Dataset records:
>>>>
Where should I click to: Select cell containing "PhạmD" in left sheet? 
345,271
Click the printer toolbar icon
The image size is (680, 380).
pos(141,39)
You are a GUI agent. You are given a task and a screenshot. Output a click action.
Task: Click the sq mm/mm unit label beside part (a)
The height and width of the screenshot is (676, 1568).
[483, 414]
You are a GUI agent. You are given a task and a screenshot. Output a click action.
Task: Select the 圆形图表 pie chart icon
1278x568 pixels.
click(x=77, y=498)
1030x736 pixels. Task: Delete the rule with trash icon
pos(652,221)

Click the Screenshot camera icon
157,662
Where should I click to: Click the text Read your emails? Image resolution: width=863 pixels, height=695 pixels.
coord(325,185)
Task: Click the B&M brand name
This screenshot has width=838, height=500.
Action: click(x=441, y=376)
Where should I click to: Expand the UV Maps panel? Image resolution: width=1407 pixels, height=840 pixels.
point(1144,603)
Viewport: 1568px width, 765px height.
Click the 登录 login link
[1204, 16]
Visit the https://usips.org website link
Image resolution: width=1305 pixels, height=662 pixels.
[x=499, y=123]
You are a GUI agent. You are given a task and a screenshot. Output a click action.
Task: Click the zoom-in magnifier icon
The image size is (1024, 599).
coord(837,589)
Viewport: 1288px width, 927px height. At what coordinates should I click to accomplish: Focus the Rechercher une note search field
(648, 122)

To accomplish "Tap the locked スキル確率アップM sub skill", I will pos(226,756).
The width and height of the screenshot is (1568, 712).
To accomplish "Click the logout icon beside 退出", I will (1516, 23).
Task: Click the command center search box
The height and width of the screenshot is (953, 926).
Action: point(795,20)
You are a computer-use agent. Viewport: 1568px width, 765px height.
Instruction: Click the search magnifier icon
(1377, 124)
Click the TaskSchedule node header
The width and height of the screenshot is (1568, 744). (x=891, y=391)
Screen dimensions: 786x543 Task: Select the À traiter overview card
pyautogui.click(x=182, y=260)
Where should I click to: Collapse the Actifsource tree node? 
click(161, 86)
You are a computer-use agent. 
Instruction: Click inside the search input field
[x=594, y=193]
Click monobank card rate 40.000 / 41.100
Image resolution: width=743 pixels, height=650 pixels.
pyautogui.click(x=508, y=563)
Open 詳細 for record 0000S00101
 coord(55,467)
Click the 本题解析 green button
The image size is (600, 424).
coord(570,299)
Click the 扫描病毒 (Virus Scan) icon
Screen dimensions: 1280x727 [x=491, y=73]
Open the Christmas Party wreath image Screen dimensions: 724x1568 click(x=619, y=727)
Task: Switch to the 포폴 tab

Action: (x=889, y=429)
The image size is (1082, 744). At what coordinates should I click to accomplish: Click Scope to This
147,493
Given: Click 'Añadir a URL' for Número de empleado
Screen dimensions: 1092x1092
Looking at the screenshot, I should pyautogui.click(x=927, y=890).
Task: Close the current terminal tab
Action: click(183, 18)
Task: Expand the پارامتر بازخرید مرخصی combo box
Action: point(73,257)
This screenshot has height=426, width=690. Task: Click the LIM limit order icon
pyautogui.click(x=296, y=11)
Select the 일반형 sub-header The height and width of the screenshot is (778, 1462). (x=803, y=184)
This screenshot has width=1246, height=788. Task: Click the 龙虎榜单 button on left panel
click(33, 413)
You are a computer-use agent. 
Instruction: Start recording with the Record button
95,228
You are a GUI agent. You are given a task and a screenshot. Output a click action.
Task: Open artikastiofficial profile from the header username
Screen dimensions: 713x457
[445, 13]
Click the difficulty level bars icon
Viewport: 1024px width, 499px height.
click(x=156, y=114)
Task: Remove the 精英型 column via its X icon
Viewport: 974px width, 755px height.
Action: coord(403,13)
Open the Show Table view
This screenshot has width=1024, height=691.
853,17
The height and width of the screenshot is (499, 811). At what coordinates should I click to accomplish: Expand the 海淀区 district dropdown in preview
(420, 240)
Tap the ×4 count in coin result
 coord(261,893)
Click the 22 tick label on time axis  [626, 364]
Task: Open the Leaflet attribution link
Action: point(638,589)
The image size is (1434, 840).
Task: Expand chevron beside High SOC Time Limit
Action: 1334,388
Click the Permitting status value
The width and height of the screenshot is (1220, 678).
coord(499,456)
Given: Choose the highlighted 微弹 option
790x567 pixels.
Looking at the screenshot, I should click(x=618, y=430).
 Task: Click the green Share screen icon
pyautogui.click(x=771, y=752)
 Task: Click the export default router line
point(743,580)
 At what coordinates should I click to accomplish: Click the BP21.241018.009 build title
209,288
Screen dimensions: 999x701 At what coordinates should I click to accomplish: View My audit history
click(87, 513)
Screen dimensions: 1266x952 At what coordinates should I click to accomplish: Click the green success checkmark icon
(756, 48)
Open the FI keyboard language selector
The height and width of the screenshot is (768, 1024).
<<<<
--- ASSIGNED TASK ---
Above are the entries. Output exactly the lines beginning with the line that has "Screen dimensions: 1092x1092" and ending with the line that has "Task: Open artikastiofficial".

--- SOLUTION TO THIS EXERCISE ---
Screen dimensions: 1092x1092
Looking at the screenshot, I should pyautogui.click(x=927, y=890).
Task: Close the current terminal tab
Action: click(183, 18)
Task: Expand the پارامتر بازخرید مرخصی combo box
Action: point(73,257)
This screenshot has height=426, width=690. Task: Click the LIM limit order icon
pyautogui.click(x=296, y=11)
Select the 일반형 sub-header The height and width of the screenshot is (778, 1462). (x=803, y=184)
This screenshot has width=1246, height=788. Task: Click the 龙虎榜单 button on left panel
click(33, 413)
You are a computer-use agent. 
Instruction: Start recording with the Record button
95,228
You are a GUI agent. You are given a task and a screenshot. Output a click action.
Task: Open artikastiofficial profile from the header username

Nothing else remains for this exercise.